TASK REQUIREMENTS – Return every entry from the listing below unaltered.
++++
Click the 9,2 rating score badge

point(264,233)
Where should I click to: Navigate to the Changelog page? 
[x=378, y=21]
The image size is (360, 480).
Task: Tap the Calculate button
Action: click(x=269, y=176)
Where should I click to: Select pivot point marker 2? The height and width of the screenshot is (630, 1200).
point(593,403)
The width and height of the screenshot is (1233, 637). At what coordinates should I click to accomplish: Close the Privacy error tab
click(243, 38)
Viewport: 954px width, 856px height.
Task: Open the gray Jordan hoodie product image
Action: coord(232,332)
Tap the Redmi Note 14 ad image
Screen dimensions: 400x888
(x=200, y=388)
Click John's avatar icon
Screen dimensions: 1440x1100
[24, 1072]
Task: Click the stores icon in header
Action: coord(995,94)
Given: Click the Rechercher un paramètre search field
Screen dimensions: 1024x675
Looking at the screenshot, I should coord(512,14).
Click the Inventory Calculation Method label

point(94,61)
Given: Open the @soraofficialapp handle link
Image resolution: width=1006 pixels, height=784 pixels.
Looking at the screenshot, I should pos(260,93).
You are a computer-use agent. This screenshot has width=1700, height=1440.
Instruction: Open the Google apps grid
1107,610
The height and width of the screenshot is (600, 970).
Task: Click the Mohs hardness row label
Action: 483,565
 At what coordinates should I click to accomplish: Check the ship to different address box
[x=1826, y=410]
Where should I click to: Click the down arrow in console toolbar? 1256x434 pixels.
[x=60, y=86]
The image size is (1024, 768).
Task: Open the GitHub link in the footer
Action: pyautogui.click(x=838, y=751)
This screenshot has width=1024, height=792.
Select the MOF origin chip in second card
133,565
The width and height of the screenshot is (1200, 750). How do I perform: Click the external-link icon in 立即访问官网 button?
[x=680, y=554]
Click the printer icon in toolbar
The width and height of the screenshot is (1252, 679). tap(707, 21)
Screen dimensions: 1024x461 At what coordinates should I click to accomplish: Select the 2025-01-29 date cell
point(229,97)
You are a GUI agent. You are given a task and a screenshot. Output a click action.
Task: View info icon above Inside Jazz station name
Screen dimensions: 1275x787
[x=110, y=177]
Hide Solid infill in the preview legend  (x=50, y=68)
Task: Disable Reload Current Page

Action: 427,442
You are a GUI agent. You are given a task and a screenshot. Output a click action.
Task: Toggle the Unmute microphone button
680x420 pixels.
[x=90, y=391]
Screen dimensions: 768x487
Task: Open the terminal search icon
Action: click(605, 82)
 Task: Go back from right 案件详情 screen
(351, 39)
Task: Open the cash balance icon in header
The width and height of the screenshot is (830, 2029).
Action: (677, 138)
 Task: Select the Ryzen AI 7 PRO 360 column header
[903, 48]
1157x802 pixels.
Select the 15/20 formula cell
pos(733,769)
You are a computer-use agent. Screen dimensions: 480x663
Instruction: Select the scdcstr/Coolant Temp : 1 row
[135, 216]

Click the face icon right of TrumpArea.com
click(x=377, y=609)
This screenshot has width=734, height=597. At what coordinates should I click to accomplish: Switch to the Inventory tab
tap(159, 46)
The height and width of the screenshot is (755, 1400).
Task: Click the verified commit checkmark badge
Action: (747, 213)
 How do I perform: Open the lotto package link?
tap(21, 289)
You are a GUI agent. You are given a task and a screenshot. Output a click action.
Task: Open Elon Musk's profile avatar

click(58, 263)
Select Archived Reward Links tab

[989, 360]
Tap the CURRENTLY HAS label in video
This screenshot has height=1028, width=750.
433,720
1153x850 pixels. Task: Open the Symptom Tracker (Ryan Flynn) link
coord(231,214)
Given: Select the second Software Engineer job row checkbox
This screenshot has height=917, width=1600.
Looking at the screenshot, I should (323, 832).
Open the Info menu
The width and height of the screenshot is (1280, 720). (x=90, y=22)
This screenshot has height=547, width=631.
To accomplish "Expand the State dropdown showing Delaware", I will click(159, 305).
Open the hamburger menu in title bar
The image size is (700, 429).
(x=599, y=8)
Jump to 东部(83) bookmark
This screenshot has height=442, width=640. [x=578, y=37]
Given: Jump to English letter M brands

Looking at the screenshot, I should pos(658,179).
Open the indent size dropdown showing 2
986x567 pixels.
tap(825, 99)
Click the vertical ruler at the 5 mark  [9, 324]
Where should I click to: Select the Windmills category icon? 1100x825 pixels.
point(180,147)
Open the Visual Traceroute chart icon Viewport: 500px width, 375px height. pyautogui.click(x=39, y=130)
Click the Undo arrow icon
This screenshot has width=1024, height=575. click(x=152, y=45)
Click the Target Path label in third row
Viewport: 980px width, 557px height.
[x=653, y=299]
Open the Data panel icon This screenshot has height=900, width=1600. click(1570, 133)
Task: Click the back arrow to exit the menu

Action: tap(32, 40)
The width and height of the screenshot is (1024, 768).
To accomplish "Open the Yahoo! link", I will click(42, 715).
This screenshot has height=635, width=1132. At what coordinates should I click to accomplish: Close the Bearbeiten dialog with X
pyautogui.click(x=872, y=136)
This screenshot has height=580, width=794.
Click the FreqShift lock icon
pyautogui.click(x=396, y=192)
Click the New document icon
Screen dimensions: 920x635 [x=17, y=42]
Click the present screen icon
++++
WRITTEN SOLUTION –
Click the 9,2 rating score badge

point(264,233)
Where should I click to: Navigate to the Changelog page? 
[x=378, y=21]
The image size is (360, 480).
Task: Tap the Calculate button
Action: click(x=269, y=176)
Where should I click to: Select pivot point marker 2? The height and width of the screenshot is (630, 1200).
point(593,403)
The width and height of the screenshot is (1233, 637). At what coordinates should I click to accomplish: Close the Privacy error tab
click(243, 38)
Viewport: 954px width, 856px height.
Task: Open the gray Jordan hoodie product image
Action: coord(232,332)
Tap the Redmi Note 14 ad image
Screen dimensions: 400x888
(x=200, y=388)
Click John's avatar icon
Screen dimensions: 1440x1100
[24, 1072]
Task: Click the stores icon in header
Action: coord(995,94)
Given: Click the Rechercher un paramètre search field
Screen dimensions: 1024x675
Looking at the screenshot, I should coord(512,14).
Click the Inventory Calculation Method label

point(94,61)
Given: Open the @soraofficialapp handle link
Image resolution: width=1006 pixels, height=784 pixels.
Looking at the screenshot, I should pos(260,93).
You are a computer-use agent. This screenshot has width=1700, height=1440.
Instruction: Open the Google apps grid
1107,610
The height and width of the screenshot is (600, 970).
Task: Click the Mohs hardness row label
Action: 483,565
 At what coordinates should I click to accomplish: Check the ship to different address box
[x=1826, y=410]
Where should I click to: Click the down arrow in console toolbar? 1256x434 pixels.
[x=60, y=86]
The image size is (1024, 768).
Task: Open the GitHub link in the footer
Action: pyautogui.click(x=838, y=751)
This screenshot has width=1024, height=792.
Select the MOF origin chip in second card
133,565
The width and height of the screenshot is (1200, 750). How do I perform: Click the external-link icon in 立即访问官网 button?
[x=680, y=554]
Click the printer icon in toolbar
The width and height of the screenshot is (1252, 679). tap(707, 21)
Screen dimensions: 1024x461 At what coordinates should I click to accomplish: Select the 2025-01-29 date cell
point(229,97)
You are a GUI agent. You are given a task and a screenshot. Output a click action.
Task: View info icon above Inside Jazz station name
Screen dimensions: 1275x787
[x=110, y=177]
Hide Solid infill in the preview legend  (x=50, y=68)
Task: Disable Reload Current Page

Action: 427,442
You are a GUI agent. You are given a task and a screenshot. Output a click action.
Task: Toggle the Unmute microphone button
680x420 pixels.
[x=90, y=391]
Screen dimensions: 768x487
Task: Open the terminal search icon
Action: click(605, 82)
 Task: Go back from right 案件详情 screen
(351, 39)
Task: Open the cash balance icon in header
The width and height of the screenshot is (830, 2029).
Action: (677, 138)
 Task: Select the Ryzen AI 7 PRO 360 column header
[903, 48]
1157x802 pixels.
Select the 15/20 formula cell
pos(733,769)
You are a computer-use agent. Screen dimensions: 480x663
Instruction: Select the scdcstr/Coolant Temp : 1 row
[135, 216]

Click the face icon right of TrumpArea.com
click(x=377, y=609)
This screenshot has width=734, height=597. At what coordinates should I click to accomplish: Switch to the Inventory tab
tap(159, 46)
The height and width of the screenshot is (755, 1400).
Task: Click the verified commit checkmark badge
Action: (747, 213)
 How do I perform: Open the lotto package link?
tap(21, 289)
You are a GUI agent. You are given a task and a screenshot. Output a click action.
Task: Open Elon Musk's profile avatar

click(58, 263)
Select Archived Reward Links tab

[989, 360]
Tap the CURRENTLY HAS label in video
This screenshot has height=1028, width=750.
433,720
1153x850 pixels. Task: Open the Symptom Tracker (Ryan Flynn) link
coord(231,214)
Given: Select the second Software Engineer job row checkbox
This screenshot has height=917, width=1600.
Looking at the screenshot, I should (323, 832).
Open the Info menu
The width and height of the screenshot is (1280, 720). (x=90, y=22)
This screenshot has height=547, width=631.
To accomplish "Expand the State dropdown showing Delaware", I will click(159, 305).
Open the hamburger menu in title bar
The image size is (700, 429).
(x=599, y=8)
Jump to 东部(83) bookmark
This screenshot has height=442, width=640. [x=578, y=37]
Given: Jump to English letter M brands

Looking at the screenshot, I should pos(658,179).
Open the indent size dropdown showing 2
986x567 pixels.
tap(825, 99)
Click the vertical ruler at the 5 mark  [9, 324]
Where should I click to: Select the Windmills category icon? 1100x825 pixels.
point(180,147)
Open the Visual Traceroute chart icon Viewport: 500px width, 375px height. pyautogui.click(x=39, y=130)
Click the Undo arrow icon
This screenshot has width=1024, height=575. click(x=152, y=45)
Click the Target Path label in third row
Viewport: 980px width, 557px height.
[x=653, y=299]
Open the Data panel icon This screenshot has height=900, width=1600. click(1570, 133)
Task: Click the back arrow to exit the menu

Action: tap(32, 40)
The width and height of the screenshot is (1024, 768).
To accomplish "Open the Yahoo! link", I will click(42, 715).
This screenshot has height=635, width=1132. At what coordinates should I click to accomplish: Close the Bearbeiten dialog with X
pyautogui.click(x=872, y=136)
This screenshot has height=580, width=794.
Click the FreqShift lock icon
pyautogui.click(x=396, y=192)
Click the New document icon
Screen dimensions: 920x635 [x=17, y=42]
Click the present screen icon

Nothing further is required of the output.